Aim of the exercise: Only an exact copy is wanted: the lines from the one holding "Image resolution: width=1018" through the last line below, minus the pictures.

★ ★ ★ ★

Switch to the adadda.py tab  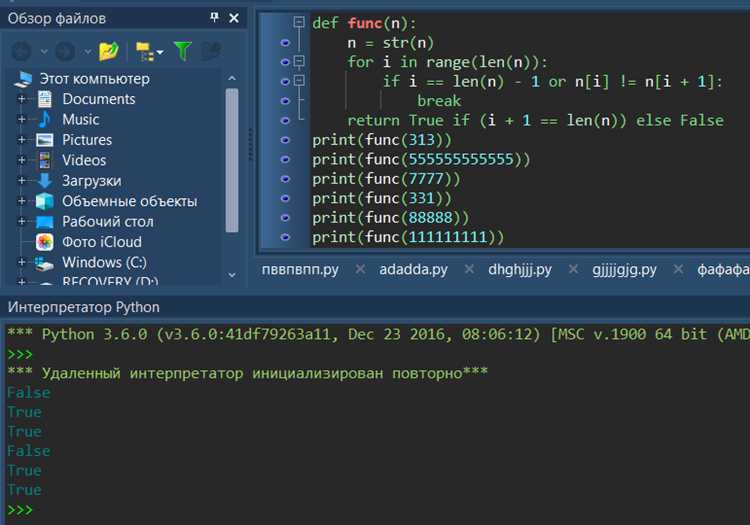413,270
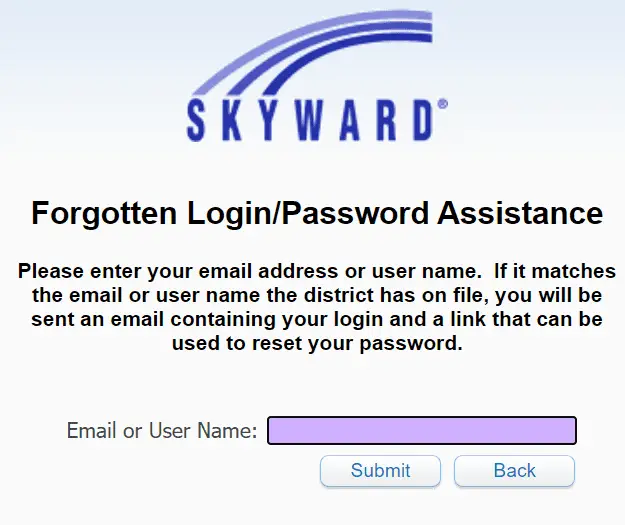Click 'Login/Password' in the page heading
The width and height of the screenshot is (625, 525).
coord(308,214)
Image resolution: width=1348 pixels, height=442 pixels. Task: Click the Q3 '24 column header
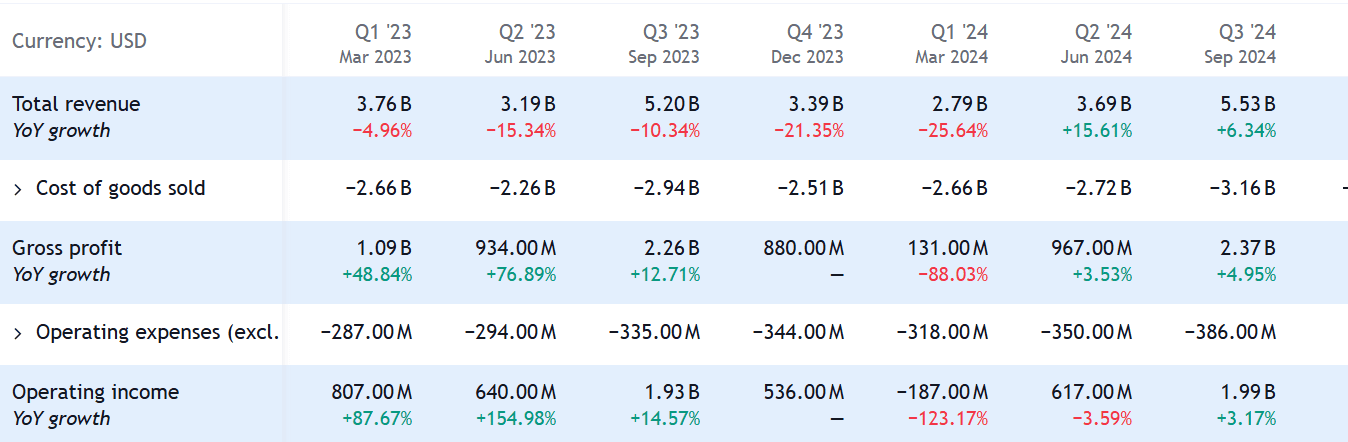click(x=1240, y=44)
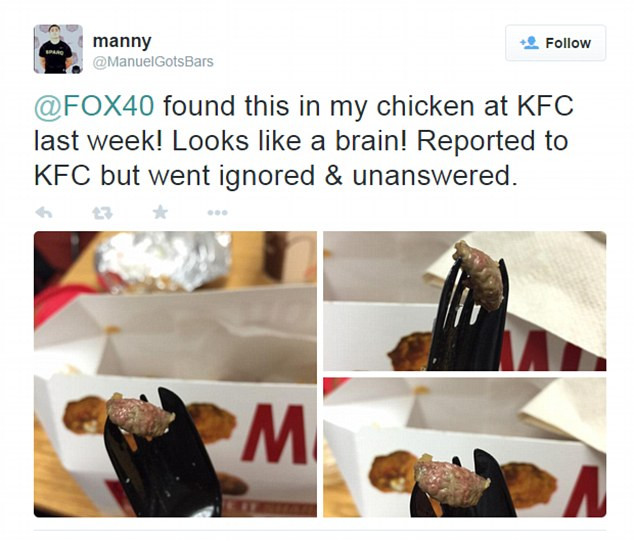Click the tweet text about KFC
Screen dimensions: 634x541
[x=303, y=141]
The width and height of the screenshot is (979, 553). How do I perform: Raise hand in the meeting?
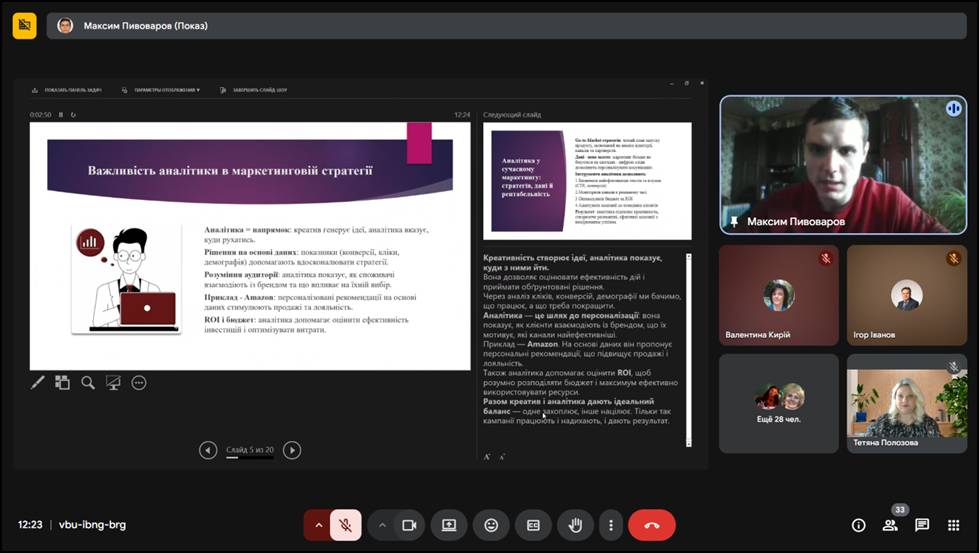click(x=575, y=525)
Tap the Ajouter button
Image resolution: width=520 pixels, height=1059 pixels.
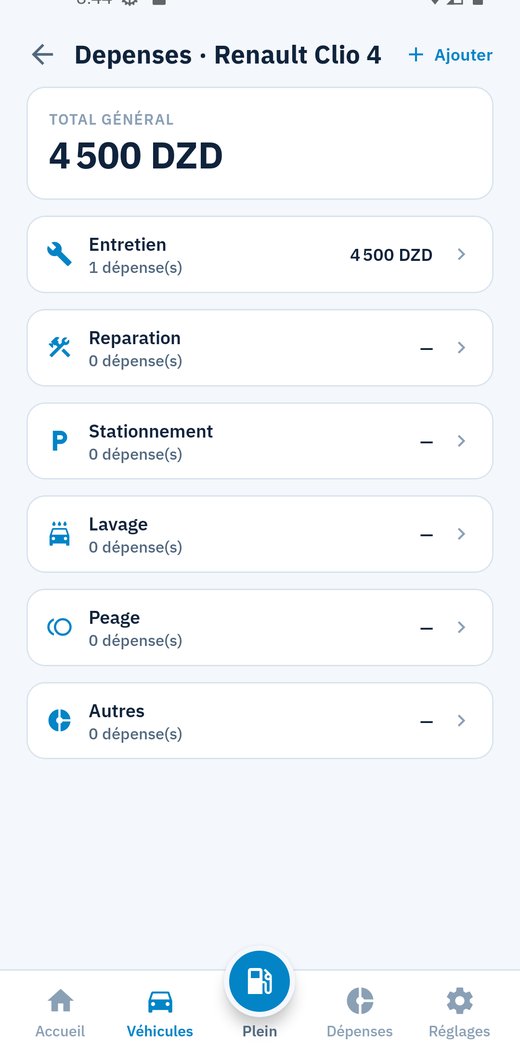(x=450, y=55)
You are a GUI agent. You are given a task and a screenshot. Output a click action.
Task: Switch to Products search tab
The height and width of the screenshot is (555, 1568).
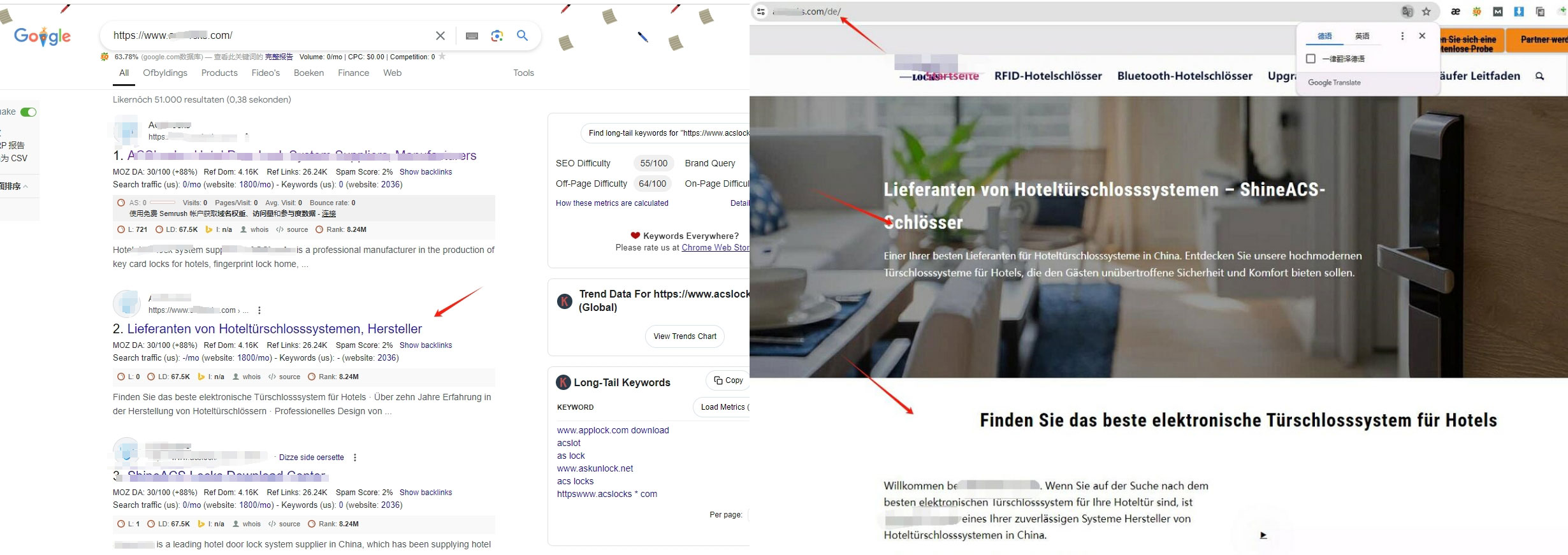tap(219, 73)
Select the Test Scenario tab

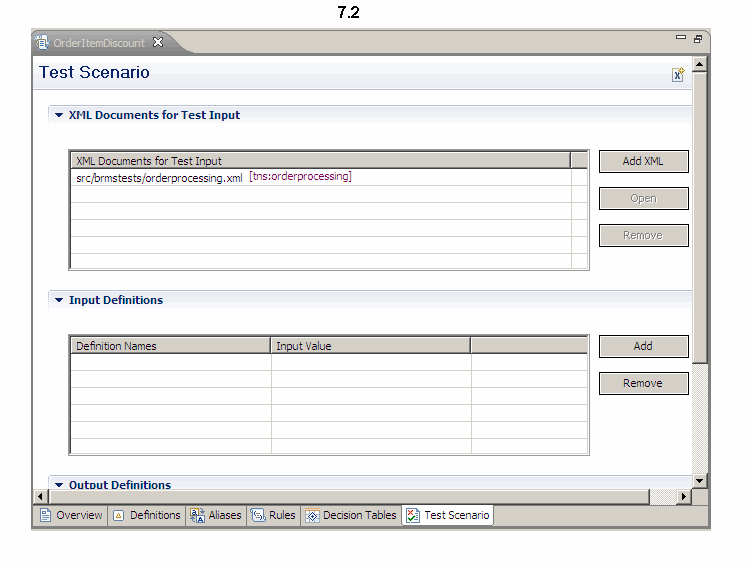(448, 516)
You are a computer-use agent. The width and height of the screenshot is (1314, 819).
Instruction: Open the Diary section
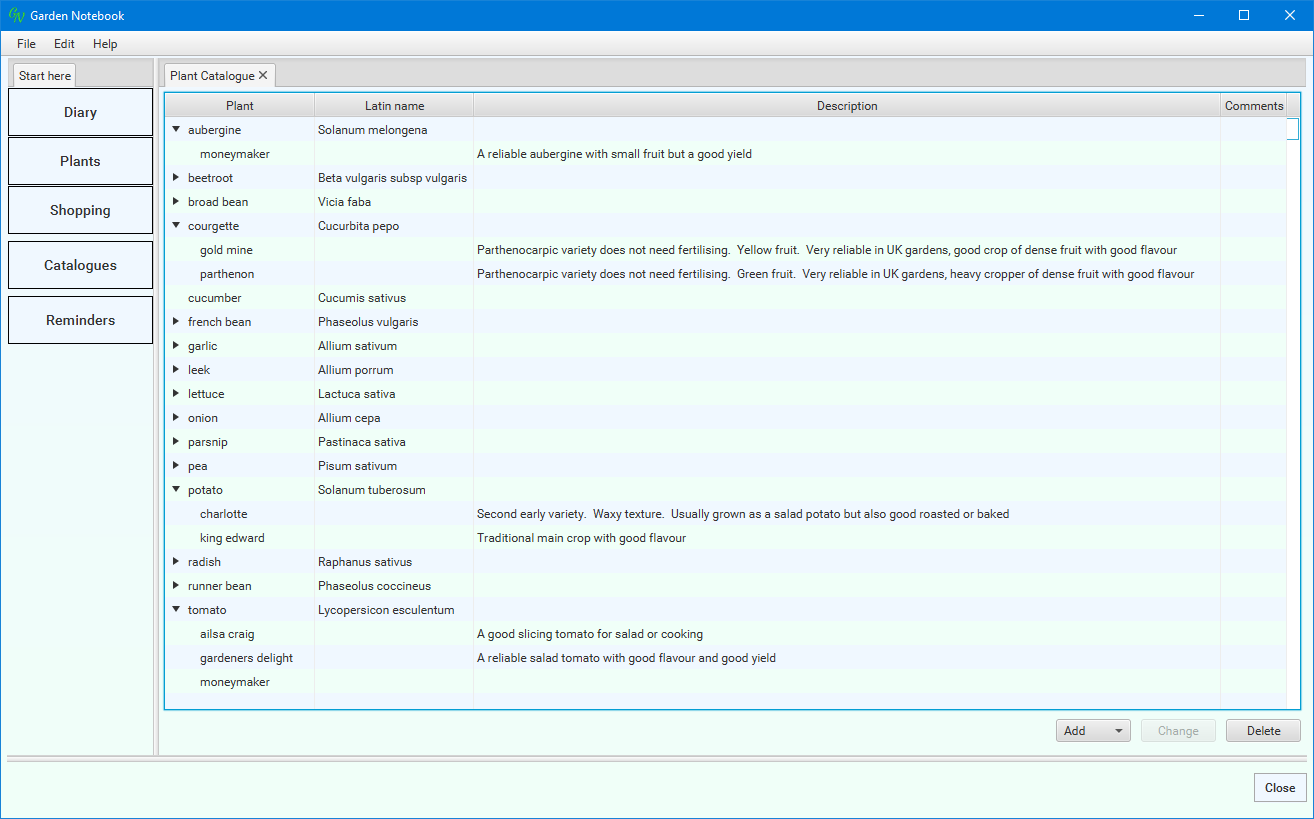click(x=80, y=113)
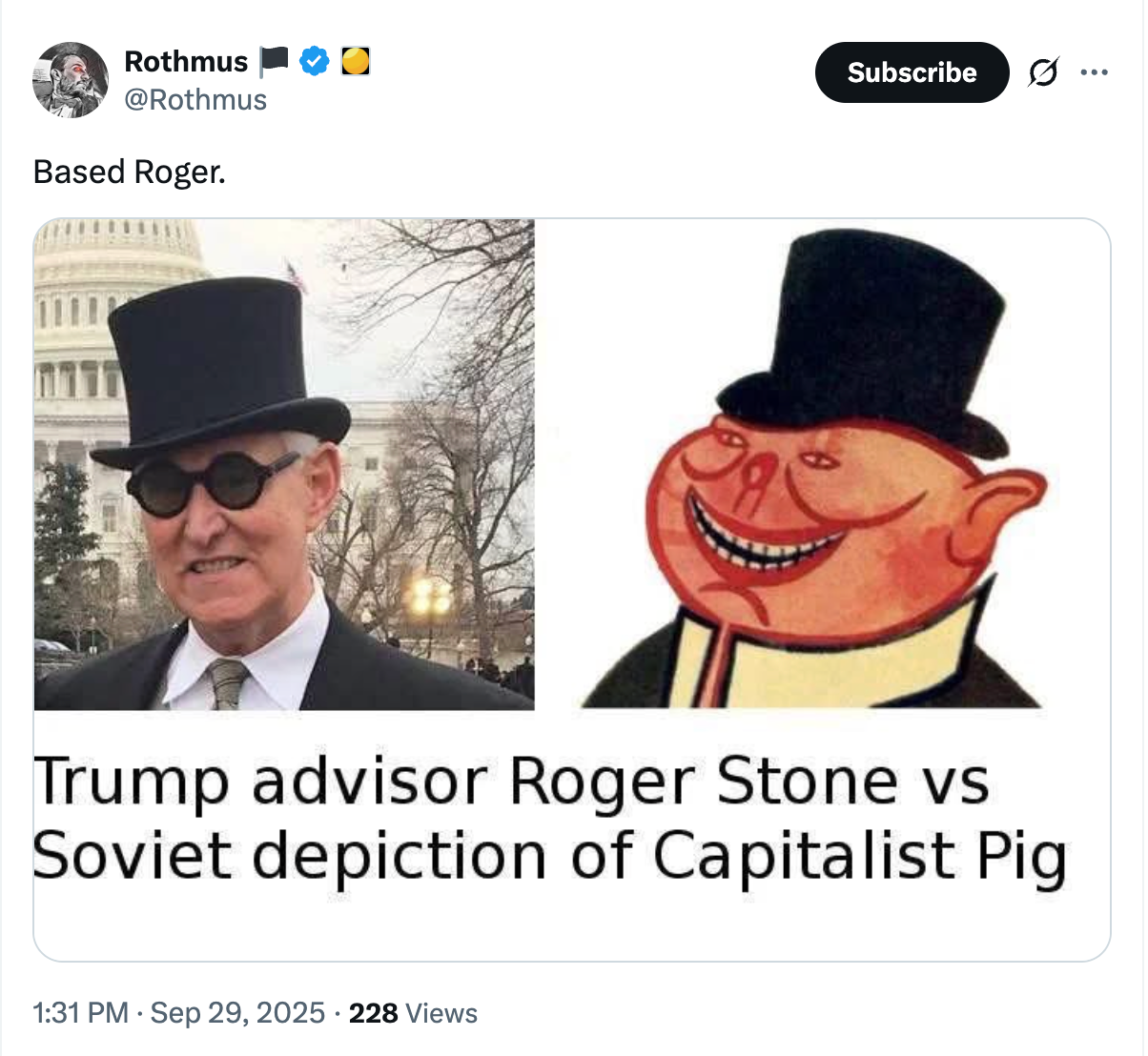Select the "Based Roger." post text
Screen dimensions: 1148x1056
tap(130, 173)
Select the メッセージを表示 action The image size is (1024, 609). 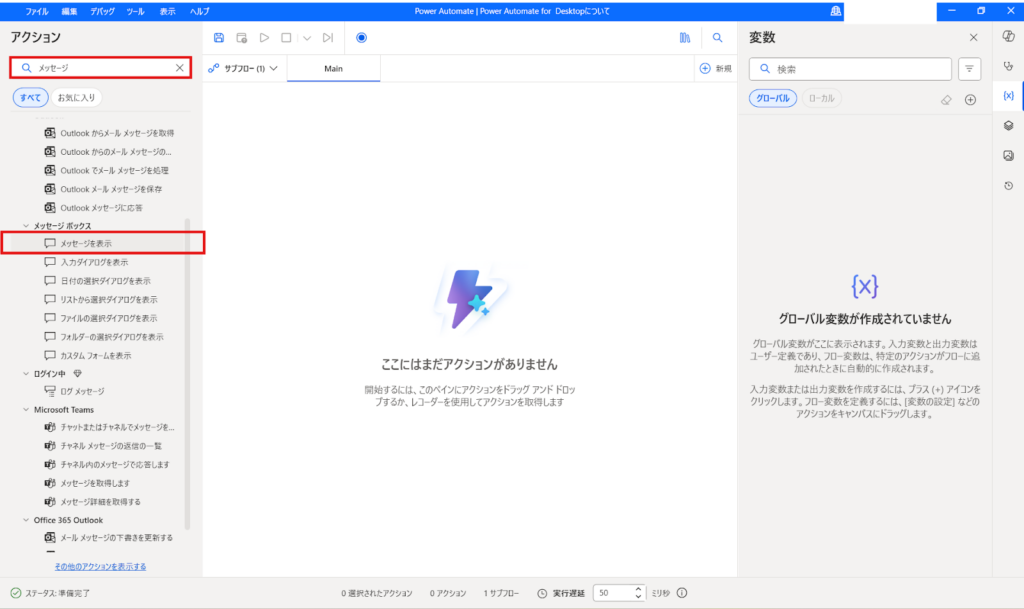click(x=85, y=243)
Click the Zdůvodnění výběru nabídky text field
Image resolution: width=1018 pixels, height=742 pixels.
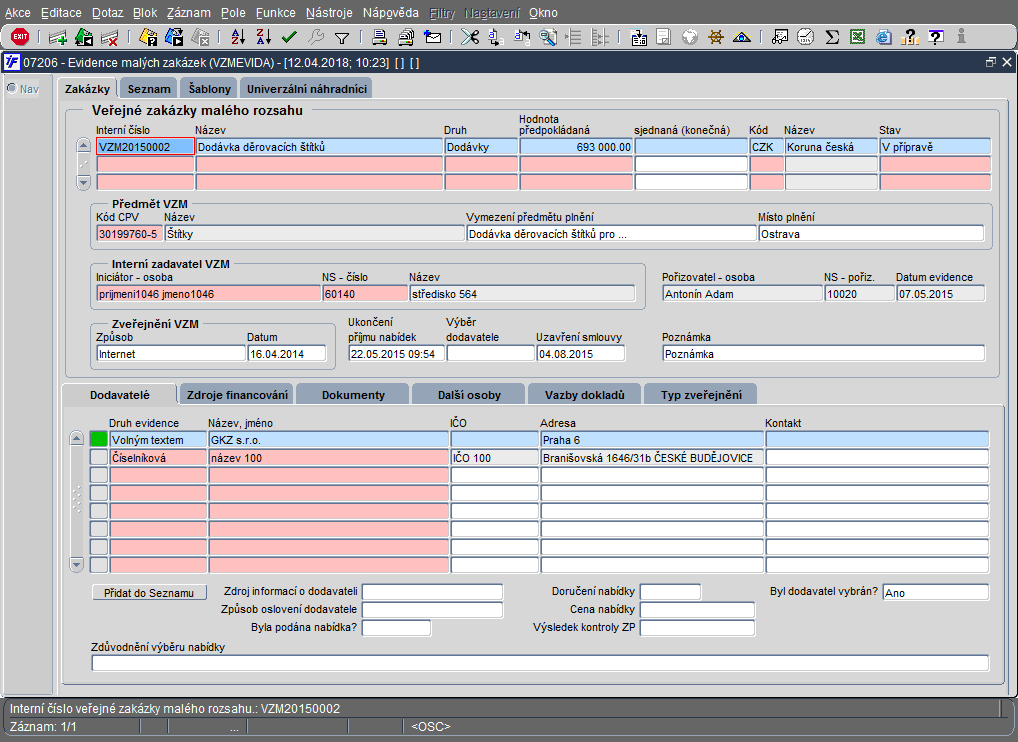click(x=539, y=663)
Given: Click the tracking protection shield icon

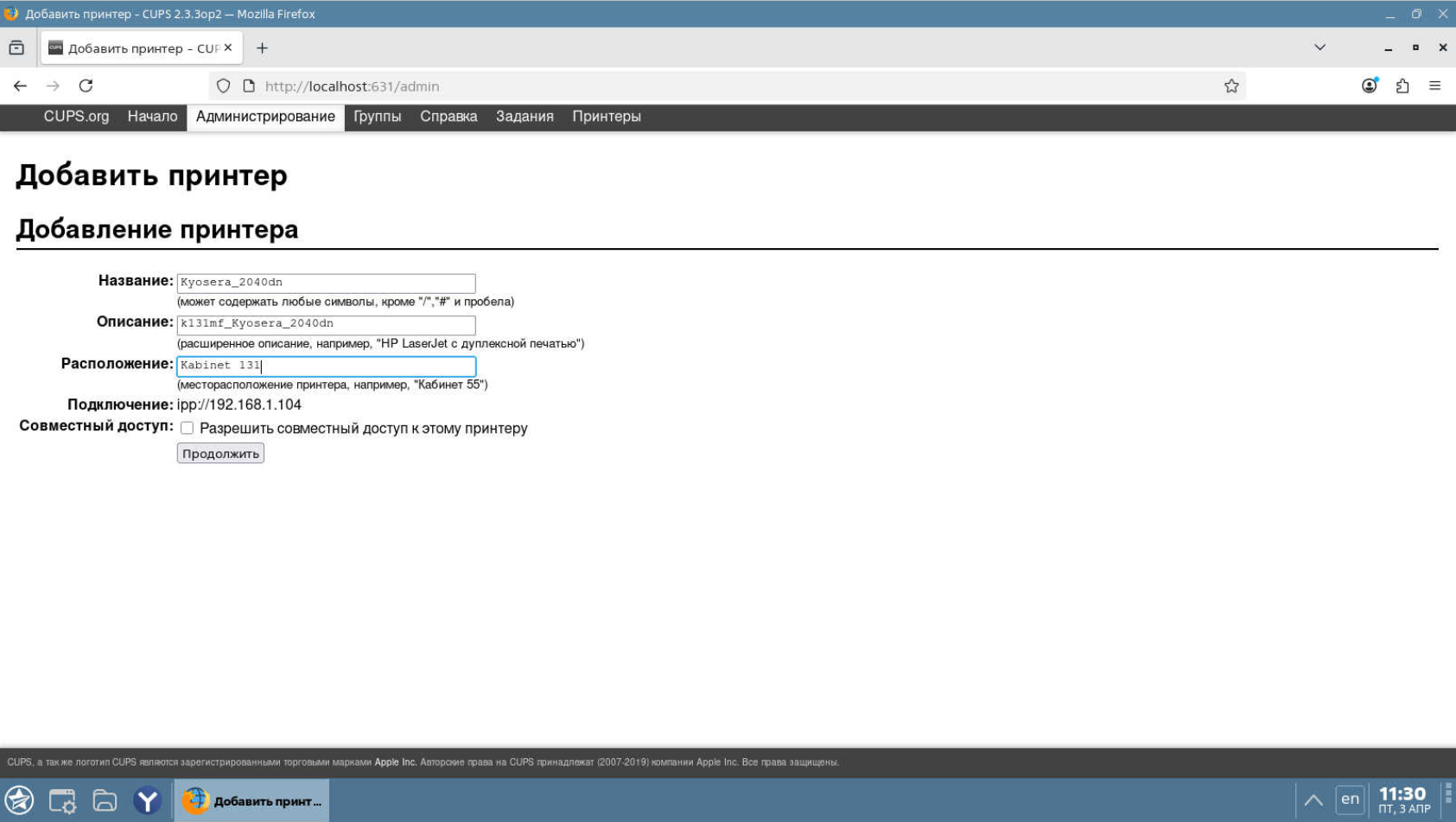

★ ★ ★ ★

Solution for this task:
Image resolution: width=1018 pixels, height=742 pixels.
click(x=539, y=663)
Given: Click the tracking protection shield icon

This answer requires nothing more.